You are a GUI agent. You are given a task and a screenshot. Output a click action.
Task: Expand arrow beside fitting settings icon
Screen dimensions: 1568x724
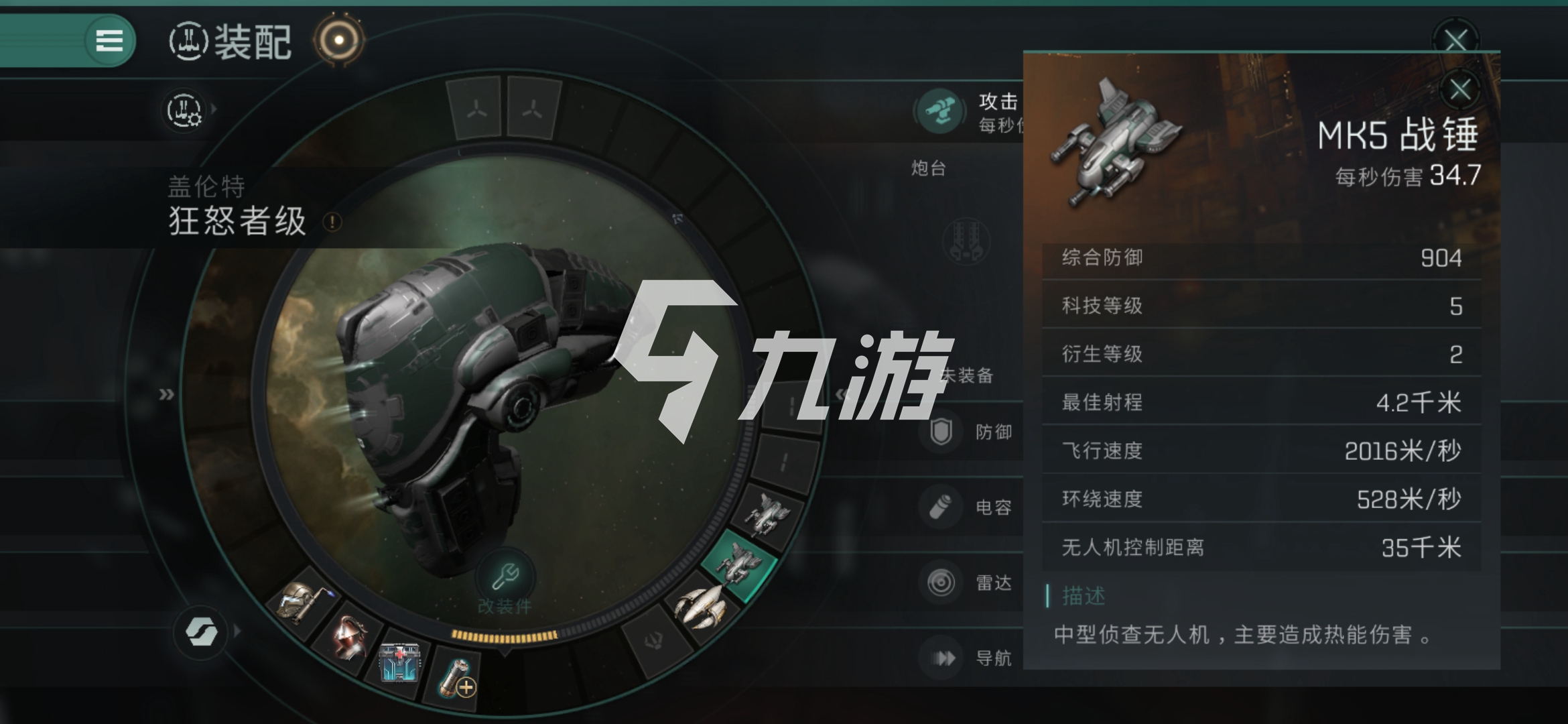[x=214, y=109]

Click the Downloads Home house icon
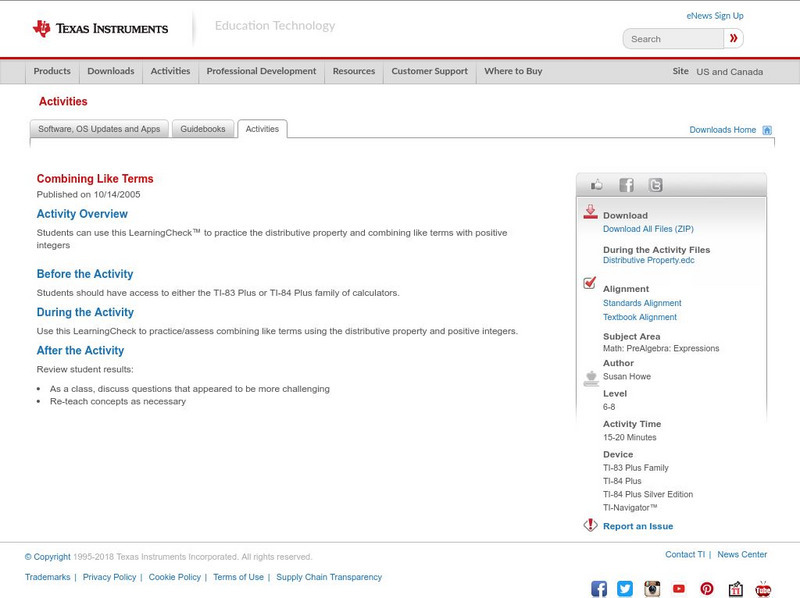click(766, 129)
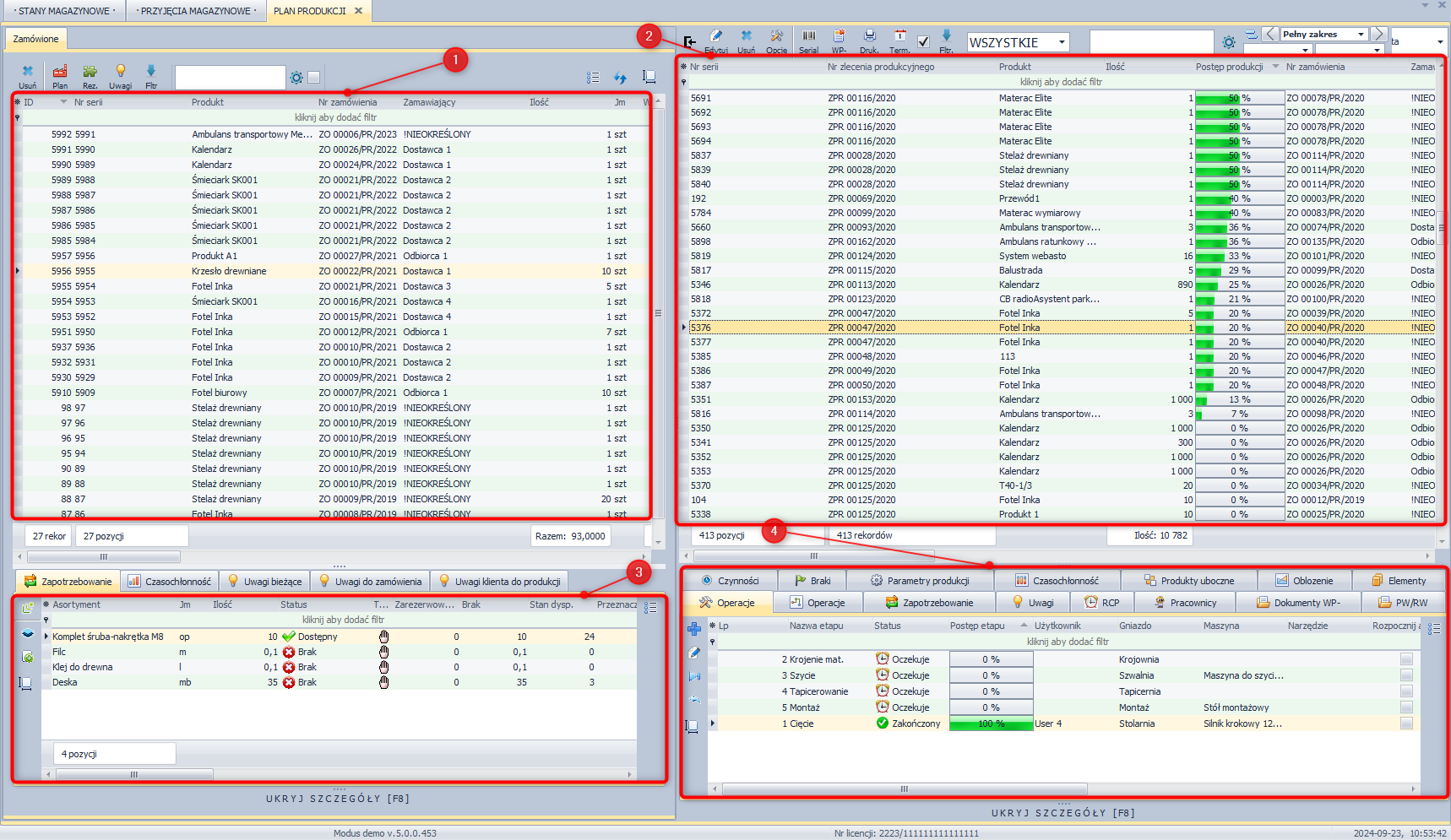Open the ID column filter dropdown arrow
The image size is (1451, 840).
(x=63, y=102)
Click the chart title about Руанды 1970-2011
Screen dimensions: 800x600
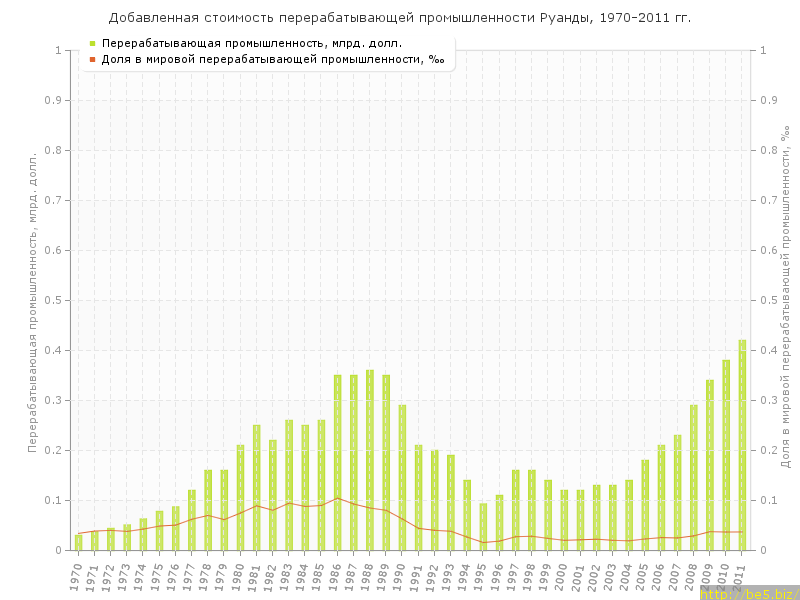tap(400, 18)
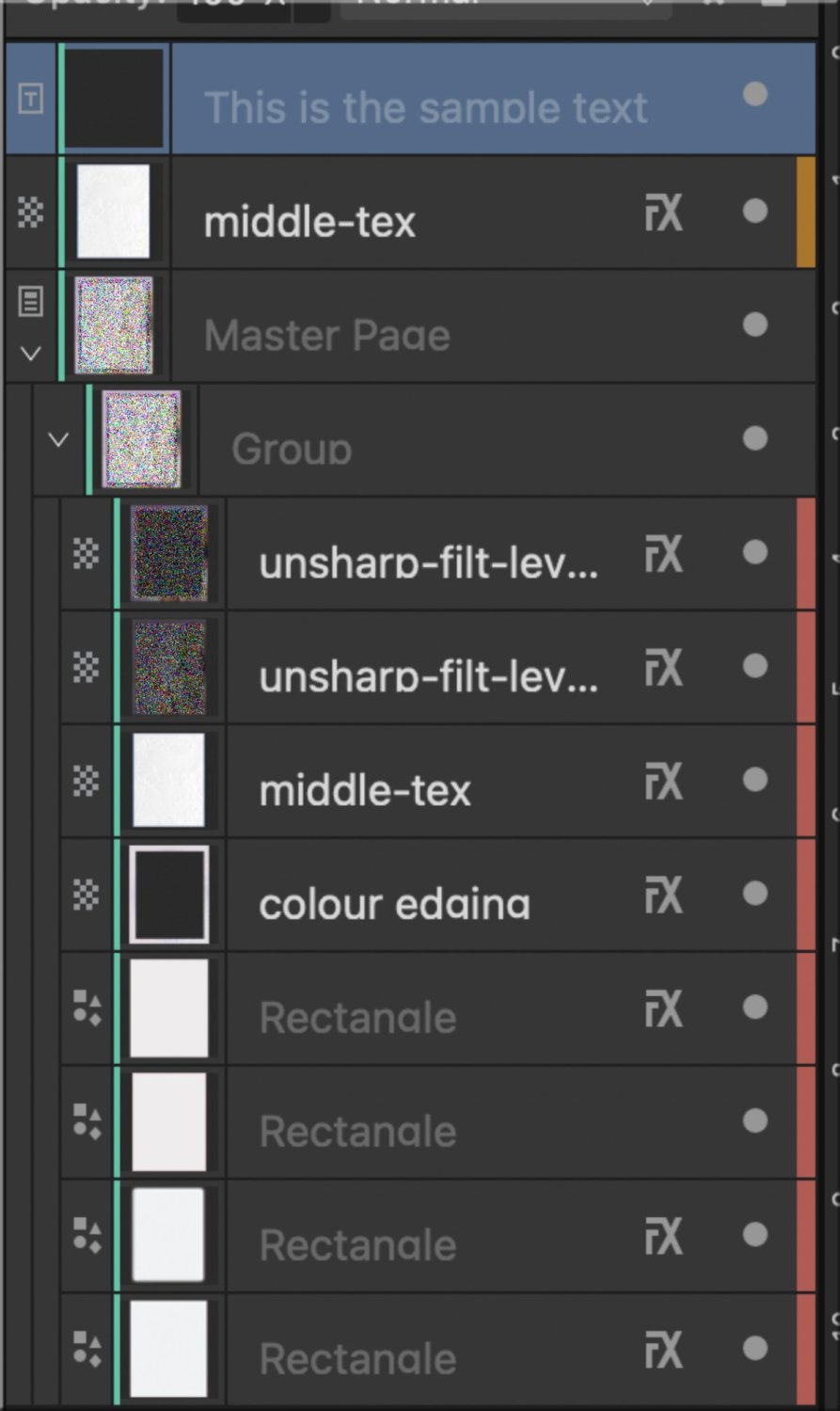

Brief
Without the pictures, repeat the listing exactly as it reads.

Response box
You are a GUI agent. You are given a task and a screenshot. Output a click action.
Task: Expand arrow beside fitting settings icon
Screen dimensions: 1568x724
[x=214, y=109]

Click the Downloads Home house icon
click(766, 129)
Open the ID column filter dropdown arrow
The image size is (1451, 840).
(x=63, y=102)
Click the chart title about Руанды 1970-2011
Screen dimensions: 800x600
tap(400, 18)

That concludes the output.